Monday 16 July 2018

Comparing Latencies and Power consumption with various CPU schedulers

The low-latency kernel offering with Ubuntu provides a kernel tuned for low-latency environments using low-latency kernel configuration options.  The x86 kernels by default run with the Intel-Pstate CPU scheduler set to run with the powersave scaling governor biased towards power efficiency.

While power efficiency is fine for most use-cases, it can introduce latencies due to the fact that the CPU can be running at a low frequency to save power and also switching from a deep C state when idle to a higher C state when servicing an event can also increase on latencies.

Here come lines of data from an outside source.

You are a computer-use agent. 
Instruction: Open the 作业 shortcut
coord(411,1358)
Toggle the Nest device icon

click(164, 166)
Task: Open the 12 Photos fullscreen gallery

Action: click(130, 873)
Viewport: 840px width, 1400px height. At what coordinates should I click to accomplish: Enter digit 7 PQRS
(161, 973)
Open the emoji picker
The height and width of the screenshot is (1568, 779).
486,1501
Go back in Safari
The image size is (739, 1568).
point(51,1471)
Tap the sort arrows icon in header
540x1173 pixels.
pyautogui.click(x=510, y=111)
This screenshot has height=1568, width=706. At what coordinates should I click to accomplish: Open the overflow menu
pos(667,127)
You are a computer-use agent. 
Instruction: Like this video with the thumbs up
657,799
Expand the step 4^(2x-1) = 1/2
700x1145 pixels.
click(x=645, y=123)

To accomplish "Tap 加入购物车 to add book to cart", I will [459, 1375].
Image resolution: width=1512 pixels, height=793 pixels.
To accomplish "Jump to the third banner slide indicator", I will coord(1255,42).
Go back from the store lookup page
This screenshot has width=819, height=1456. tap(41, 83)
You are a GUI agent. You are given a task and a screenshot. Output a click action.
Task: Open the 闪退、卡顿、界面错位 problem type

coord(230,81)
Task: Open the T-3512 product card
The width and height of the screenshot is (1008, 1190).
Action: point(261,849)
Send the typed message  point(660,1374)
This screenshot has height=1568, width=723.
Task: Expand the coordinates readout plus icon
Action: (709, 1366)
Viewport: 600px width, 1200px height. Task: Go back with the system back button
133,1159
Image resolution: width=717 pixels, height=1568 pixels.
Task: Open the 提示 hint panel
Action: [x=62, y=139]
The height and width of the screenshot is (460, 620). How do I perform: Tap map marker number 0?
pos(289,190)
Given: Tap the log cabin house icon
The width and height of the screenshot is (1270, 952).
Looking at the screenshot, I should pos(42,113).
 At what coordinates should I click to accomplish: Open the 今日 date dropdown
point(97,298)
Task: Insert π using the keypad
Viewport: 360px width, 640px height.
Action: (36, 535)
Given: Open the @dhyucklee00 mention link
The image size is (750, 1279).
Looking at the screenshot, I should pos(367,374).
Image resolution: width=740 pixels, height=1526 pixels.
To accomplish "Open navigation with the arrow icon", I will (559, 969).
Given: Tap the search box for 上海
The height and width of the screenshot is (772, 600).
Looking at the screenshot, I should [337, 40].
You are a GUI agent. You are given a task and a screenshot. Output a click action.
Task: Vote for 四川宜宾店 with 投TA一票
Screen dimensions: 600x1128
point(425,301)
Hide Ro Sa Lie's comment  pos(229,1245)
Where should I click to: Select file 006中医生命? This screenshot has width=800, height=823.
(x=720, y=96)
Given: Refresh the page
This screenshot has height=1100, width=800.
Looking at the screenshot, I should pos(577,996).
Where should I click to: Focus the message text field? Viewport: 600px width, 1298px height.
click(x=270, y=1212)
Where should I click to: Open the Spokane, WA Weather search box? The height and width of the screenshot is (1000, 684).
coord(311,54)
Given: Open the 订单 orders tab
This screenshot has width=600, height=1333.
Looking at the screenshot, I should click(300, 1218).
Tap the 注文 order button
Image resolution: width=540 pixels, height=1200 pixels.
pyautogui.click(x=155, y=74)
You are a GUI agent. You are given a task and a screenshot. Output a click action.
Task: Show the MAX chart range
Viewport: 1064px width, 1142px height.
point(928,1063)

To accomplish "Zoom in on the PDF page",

In a somewhat contrived experiment, I rigged up an i7-3770 to collect latency timings of clock_nanosleep() wake-ups with timer event coalescing disabled (timer_slack set to zero) over 60 seconds across a range of CPU scheduler and governor settings on a 4.15 low-latency kernel.  This can be achieved using stress-ng, for example:

 sudo stress-ng --cyclic 1 --cyclic-dist 100 –cyclic-sleep=10000 --cpu 1 -l 0 -v \
--cyclic-policy rr --cyclic-method clock_ns --cpu 0 -t 60 --timer-slack 0  

..the above runs a cyclic measurement collecting latency counts in 100ns buckets with a clock_nanosecond wakeup interval of 10,000 nanoseconds with zero % load CPU stressor and timer slack set to 0 nanoseconds.  This dumps latency distribution stats that can be plotted to see where the modal latency points occur and the latency characteristics of the CPU scheduler.

I also used powerstat to measure the power consumed by the CPU package over a 60 second interval.  Measurements for the Intel-Pstate CPU scheduler [performance, powersave] and the ACPI CPU scheduler (intel_pstate=disabled) [performance, powersave, conservative and ondemand] were taken for 1,000,000 down to 10,000 nanosecond timer delays.

1,000,000 nanosecond timer delays (1 millisecond)

Strangely the powersave Intel-Pstate is using the most power (not what I expected).

The ACPI CPU scheduler in performance mode has the best latency distribution followed by the Intel-Pstate CPU scheduler also in performance mode.

100,000 nanosecond timer delays (100 microseconds)

Note that Intel-Pstate performance consumes the most power...
...and also has the most responsive low-latency distribution.

10,000 nanosecond timer delays (10 microseconds)

In this scenario, the ACPI CPU scheduler in performance mode was consuming the most power and had the best latency distribution.

It is clear that the best latency responses occur when a CPU scheduler is running in performance mode and this consumes a little more power than other CPU scheduler modes.  However, it is not clear which CPU scheduler (Intel-Pstate or ACPI) is best in specific use-cases.

The conclusion is rather obvious;  but needs to be stated.  For best low-latency response, set the CPU governor to the performance mode at the cost of higher power consumption.  Depending on the use-case, the extra power cost is probably worth the improved latency response.

As mentioned earlier, this is a somewhat contrived experiment, only one CPU was being exercised with a predictable timer wakeup.  A more interesting test would be with data handling, such as incoming packet handling over ethernet at different rates; I will probably experiment with that if and when I get more time.  Since this was a synthetic test using stress-ng, it does not represent real world low-latency scenarios, however, it may be worth exploring CPU scheduler settings to tune a low-latency configuration rather than relying on the default CPU scheduler setting.